We are satisfied by our Charter Arms revolver, in its present form, and, if we ever needed a revolver for something, we would buy another Charter Arms.

That said, we see little use for a revolver in our lives.
Semi-auto pistols are easier to carry concealed, and quicker to reload (with practice). We both carry semi-auto pistols.
Our Charter Arms revolver, inherited from someone who was important to us, will remain secured in storage, a "safe queen."


----------



## Illyia (Jan 12, 2017)

We can't own a Pitbull here in California, but we CAN, and I do own a Bulldog .44. It is the absolute textbook definition of a "pocket blaster!" My own handloads using Matt's 250 grain soft cast HP making 800 fps deliver the same energy as factory .45 ACP hardball - give or take the brand.
If I could get the Pitbull here, I'd already own one.

CA gets a lot of knocks for not being as well sculpted as other brands, but they do get the job done, and quite frankly NOBODY is building anything remotely like the Pitbull and Bulldog in terms of size, weight, and power, AND VALUE for the money spent. Comparing .38's to .38's at current prices I'd choose the S&W J-frame models over the CA versions all day, everyday, BUT, when it comes to the Pitbull and Bulldog S&W closest offerings come in with retail prices near to over $1,000.

I've shot mine enough to know it will deliver the goods when I need it, and that's the essence of a true SD handgun. I don't need to shoot the gun to pieces to trust it.
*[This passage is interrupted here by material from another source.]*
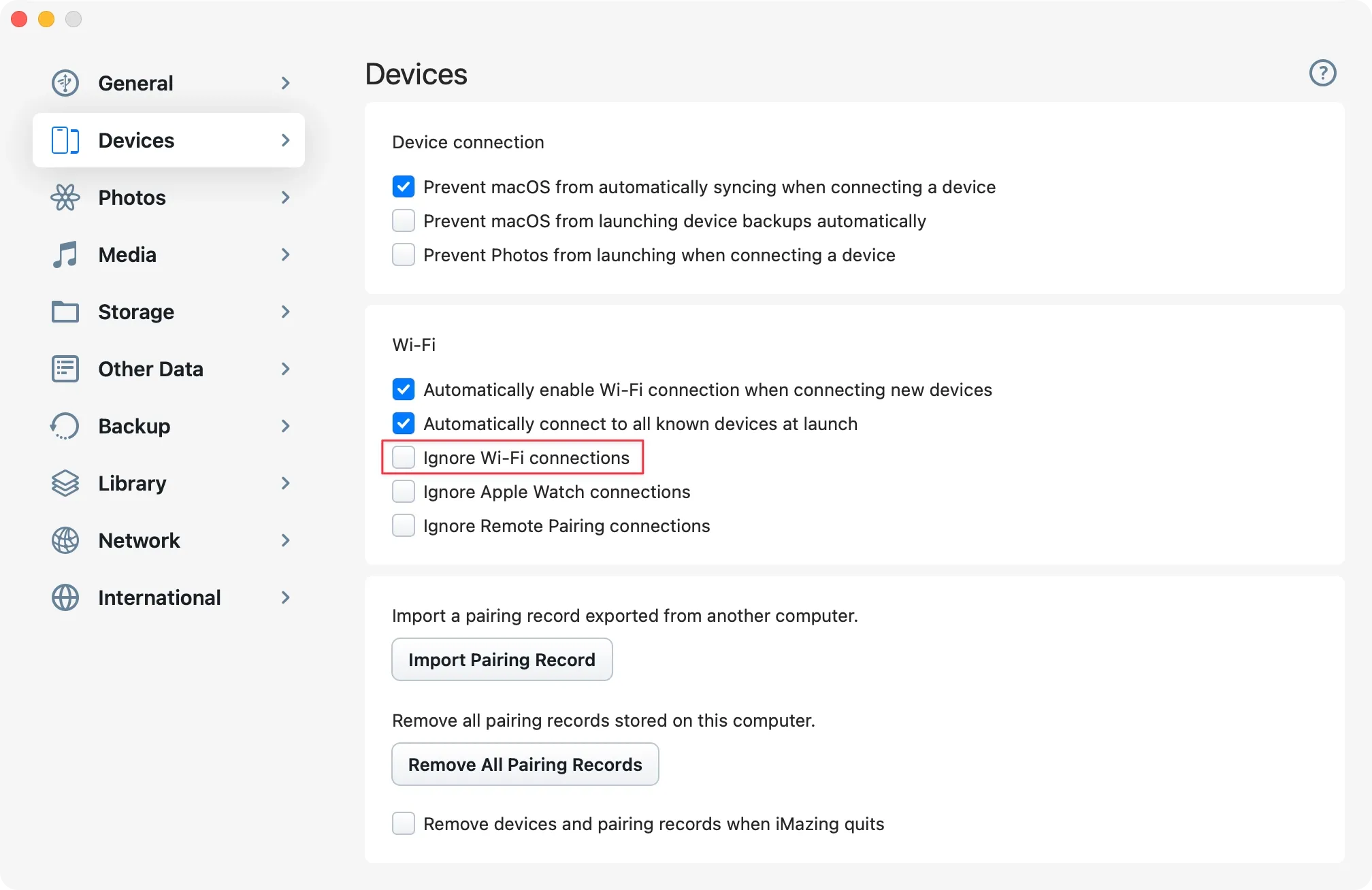
Task: Expand the Other Data section chevron
Action: pos(285,369)
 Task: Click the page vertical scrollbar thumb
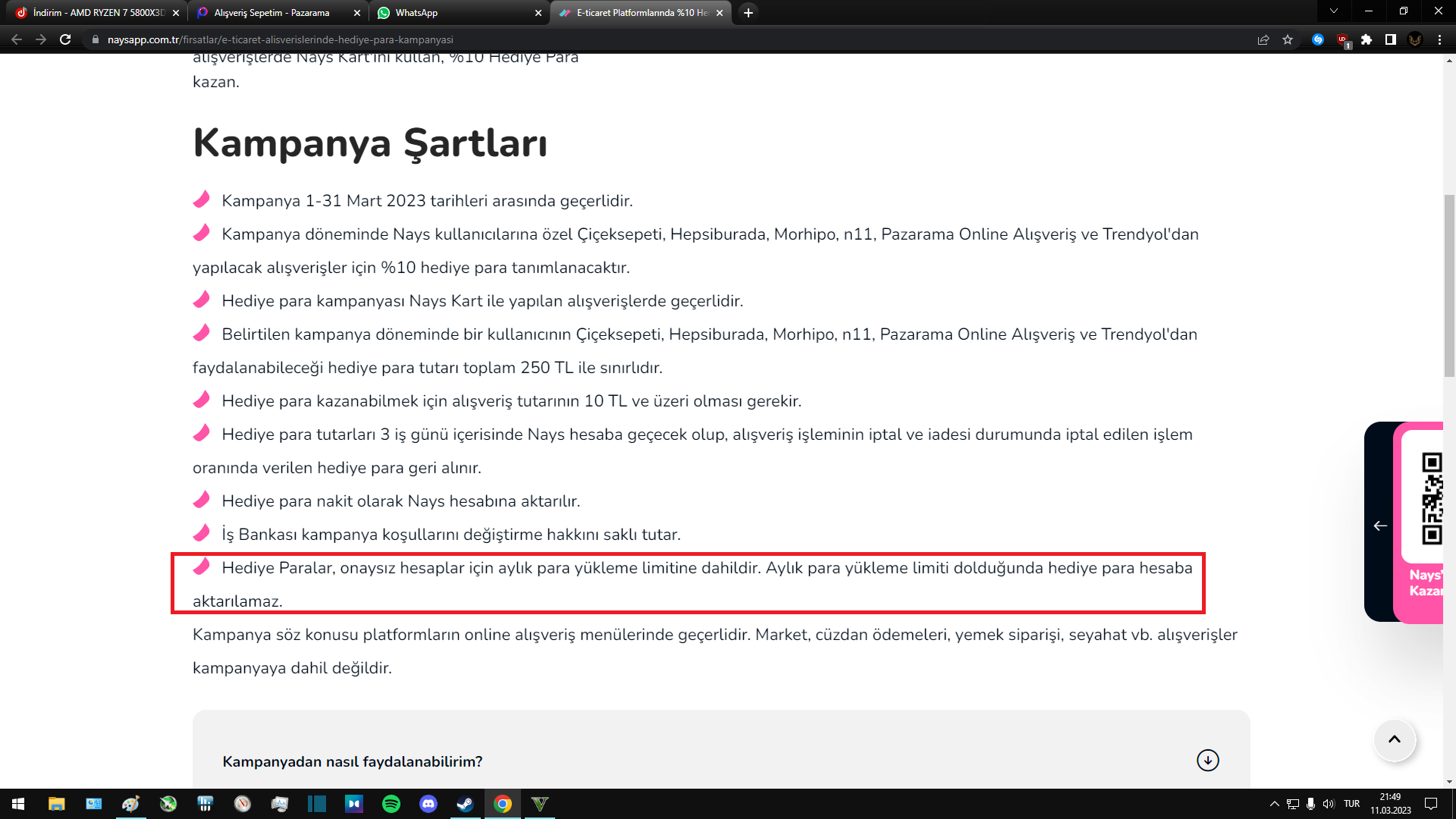[x=1449, y=284]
Speaking of durability, the solid-side frame of the CA, clockwise rotating cylinder, and solid lockup using two centerline points PLUS the extended "hand" on the left side of the ratchet during the moment of firing virtually guarantees the cylinder can NEVER self-unlock under the sternest of loads. This is why the old Colts had an advantage over the counter-clockwise rotating Smiths and CA was smart enough to go that way. One might shoot a CA to destruction, but I highly doubt it will take many fewer shots - if any to turn it into a rattle-pile than a Smith, or Taurus...or even a case-frame Ruger.


----------



## Trex18 (Oct 4, 2017)

Birthday present from Wife!

Here he is .....my new Pitbull 45acp. I love it.
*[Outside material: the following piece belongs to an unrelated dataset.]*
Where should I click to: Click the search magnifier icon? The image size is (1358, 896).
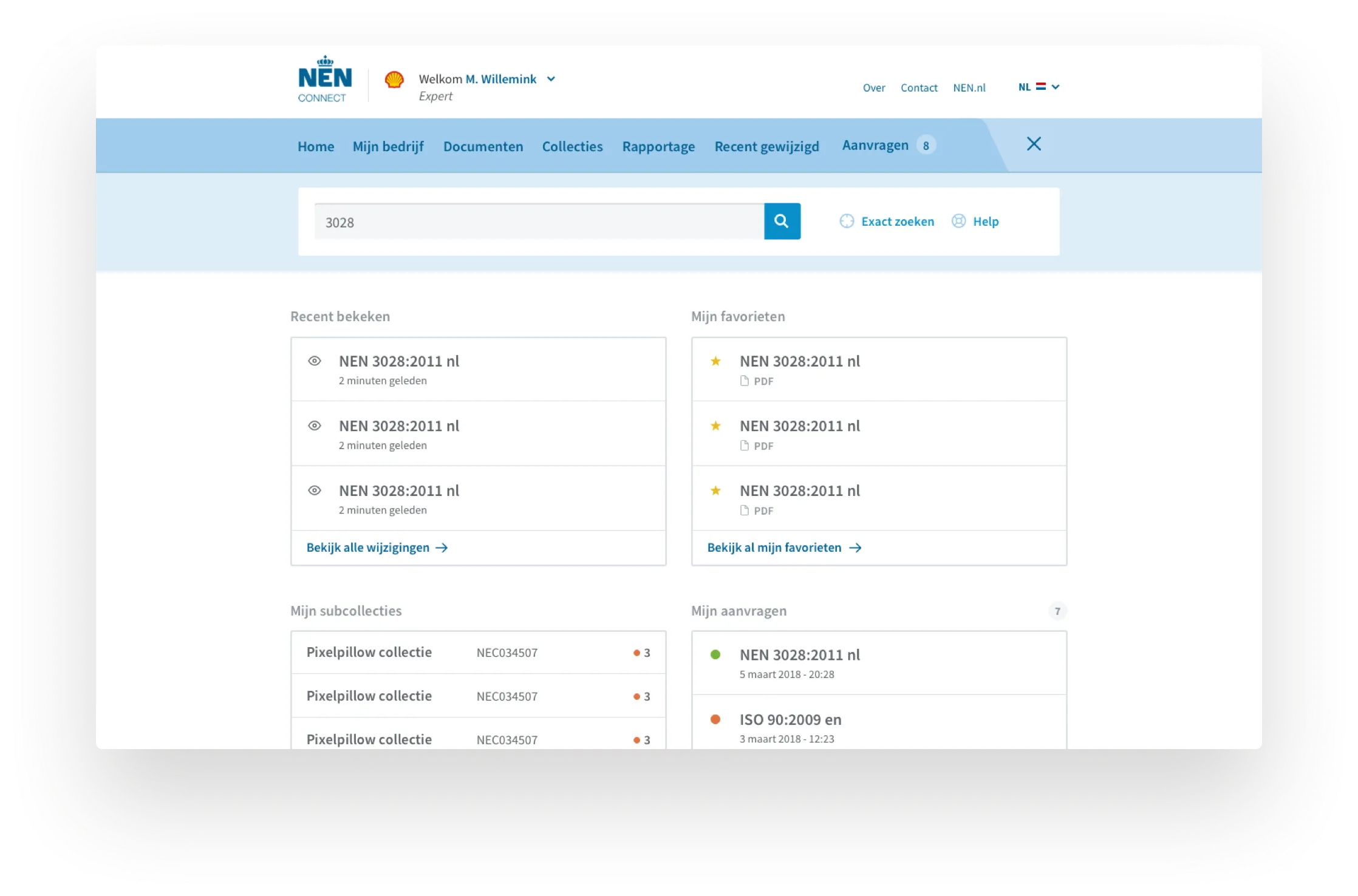point(782,221)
Light. Compact. Feels Rock Solid.

No +p rounds allowed.


----------



## Trex18 (Oct 4, 2017)

Was thinking of putting rosewood grips on this beast.......Opinions or do you think bad idea? ....Where would i find them also for the charter? Thanks. Guys.


----------



## Steve M1911A1 (Feb 6, 2008)

Shoot it for a while first.
You may grow to appreciate the rubber grips.


----------